Não encontramos detalhes sobre os últimos confrontos diretos entre Hull e Chelsea.
O Hull tem mostrado boa forma recentemente, com cinco vitórias, três empates e duas derrotas nos últimos dez jogos, exibindo uma leve melhora após alguns empates recentes. Continua difícil de ser furado em casa, mas pouco efetivo no ataque, marcando 11 gols nesses dez jogos (1,1 por partida) e mantendo várias vezes o gol zerado. Espere um jogo com poucos gols, dado o histórico recente de gols e a solidez defensiva.
Quando o Hull abre 1-0 em casa, vence cerca de 81% dessas partidas.
O Hull recebeu o Bristol City e começou bem, abrindo o placar no início do primeiro tempo, mas sofreu dois gols antes do intervalo e foi para o vestiário perdendo por 2-1. Com várias mudanças no intervalo, melhorou na segunda etapa, mas foi castigado novamente cedo, com o Bristol ampliando para 3-1. Um gol tardio de Kieran Dowell deixou o final tenso, com o Hull pressionando com chutes e escanteios, mas sem conseguir o empate. Formação usada: 4-3-3. Força do elenco: o técnico escalou um time praticamente titular, com alguns reservas entrando como impacto, não uma rotação completa.
Os últimos dez jogos do Hull mostram uma equipe que defende bem e costuma garantir resultados apertados — cinco vitórias, três empates e duas derrotas, com seis jogos sem sofrer gols. As partidas têm sido de baixa pontuação (média de 1,1 gol por jogo do Hull) e apenas 30% dos jogos tiveram gols dos dois lados, reforçando a tendência de placares justos.
O Chelsea está em uma sequência positiva, com 7 vitórias, 0 empates e 3 derrotas nos últimos 10 jogos — a forma mostra mais vitórias que tropeços e uma tendência geral positiva. O time tem sido prolífico no ataque, marcando 23 gols nesses 10 jogos (2,3 por partida), embora ainda sofra gols com certa frequência. Espere jogos abertos, dado o perfil recente de muitos gols.
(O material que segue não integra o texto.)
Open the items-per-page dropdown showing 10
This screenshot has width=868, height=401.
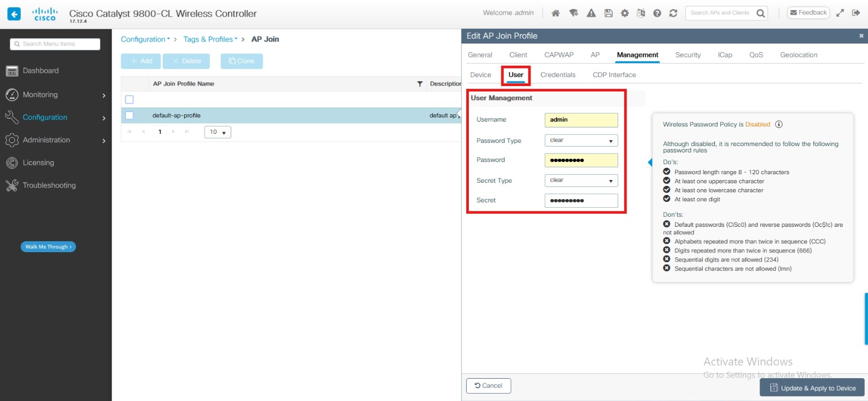point(217,132)
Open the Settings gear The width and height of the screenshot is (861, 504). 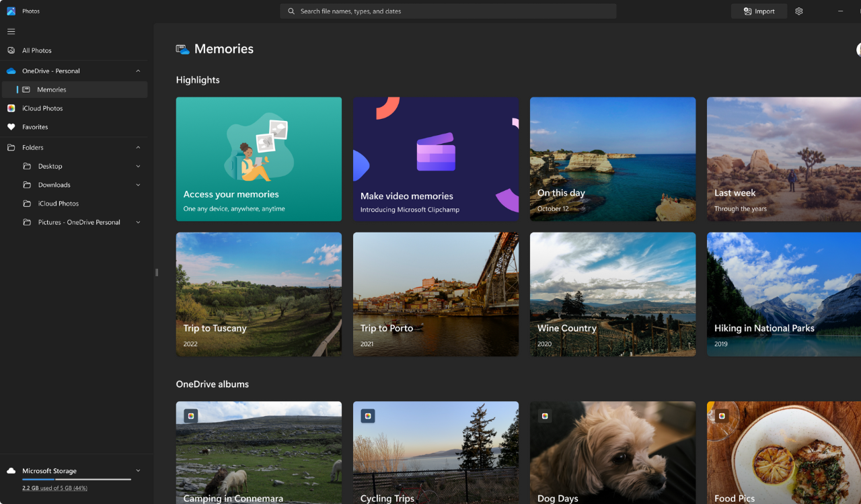798,11
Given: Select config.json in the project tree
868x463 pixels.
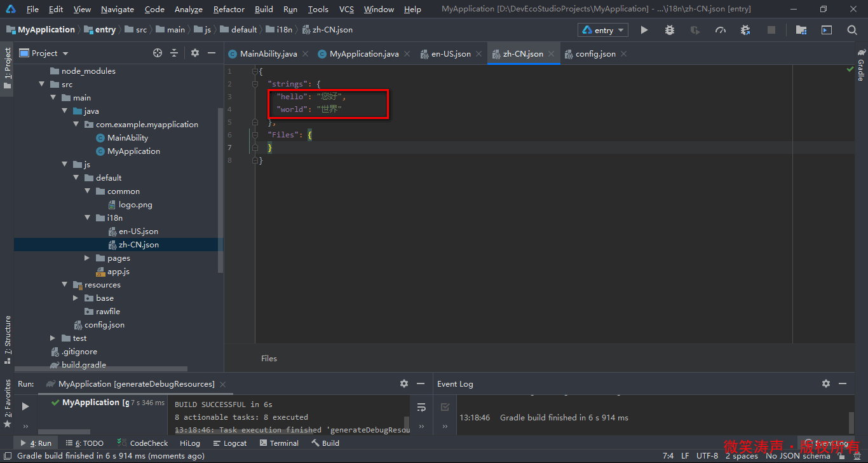Looking at the screenshot, I should click(x=104, y=325).
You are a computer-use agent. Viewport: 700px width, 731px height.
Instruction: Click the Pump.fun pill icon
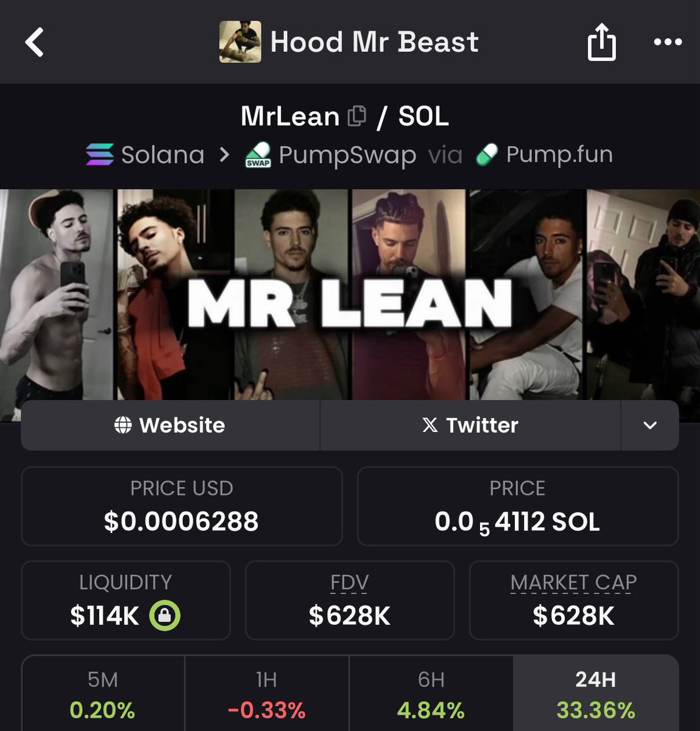[487, 155]
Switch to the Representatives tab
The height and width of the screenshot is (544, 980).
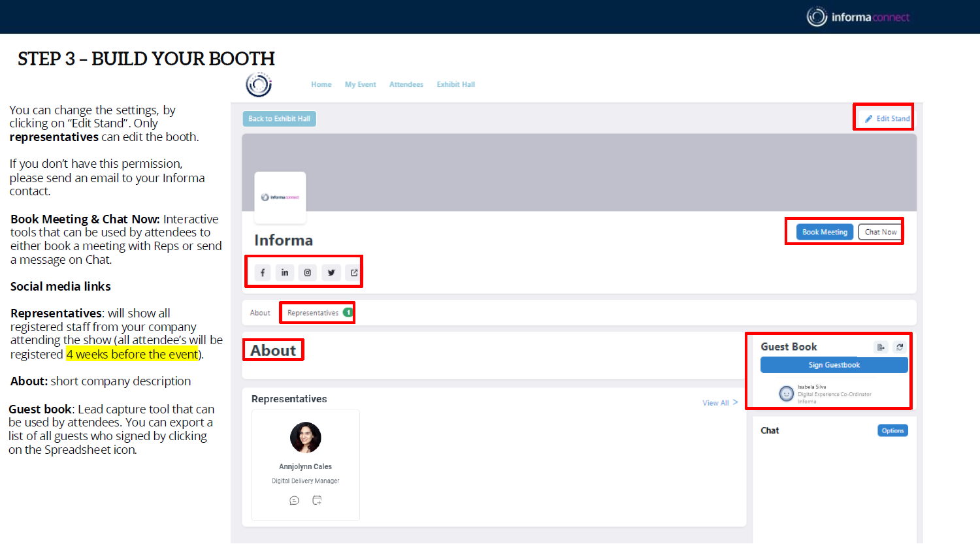[313, 313]
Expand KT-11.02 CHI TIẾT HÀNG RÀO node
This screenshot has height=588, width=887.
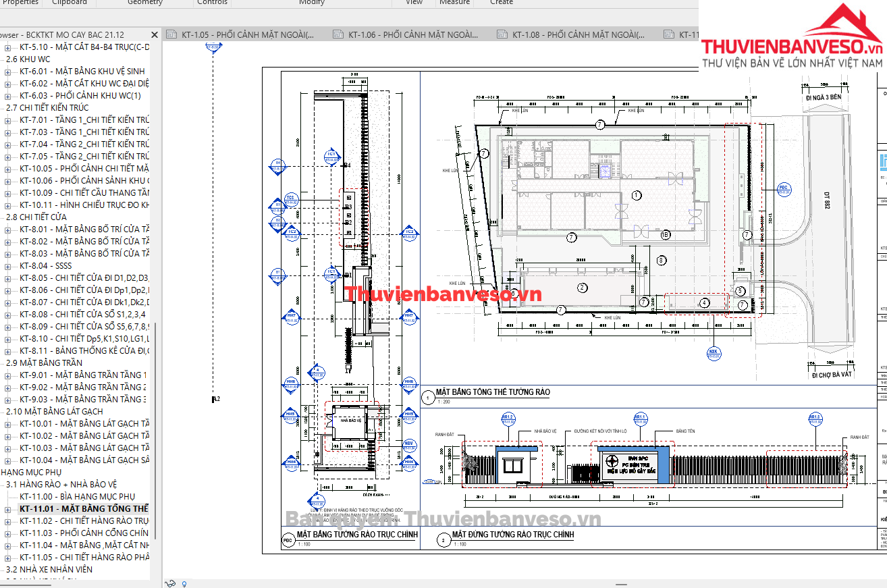8,521
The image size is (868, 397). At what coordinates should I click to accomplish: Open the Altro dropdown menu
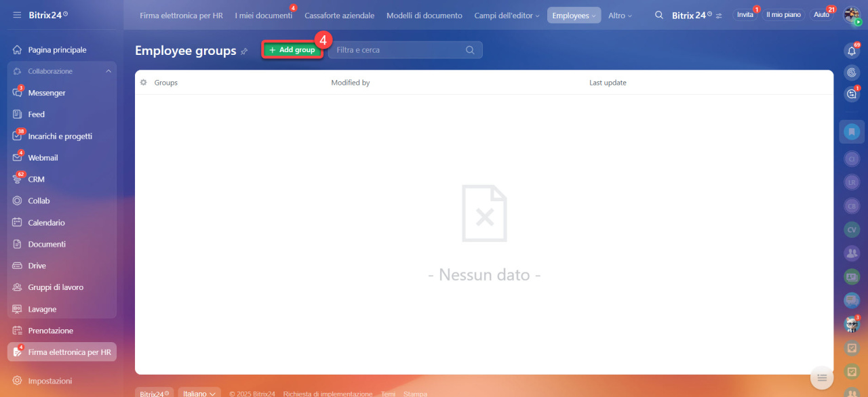[620, 16]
O Chelsea marca em média quase 1,9 gols por jogo fora de casa.
O Chelsea venceu o Wolverhampton Wanderers por 3-1 fora de casa, dominando desde cedo e construindo uma vantagem de 3-0 antes do intervalo, com um pênalti convertido e mais duas chances aproveitadas. Jogaram no 4-3-3 com quase todo o time titular, complementado por algumas opções de rotação e impacto no banco. O Wolverhampton pressionou no segundo tempo e descontou, mas o Chelsea segurou a pressão, fez mudanças inteligentes e garantiu a vitória merecida fora.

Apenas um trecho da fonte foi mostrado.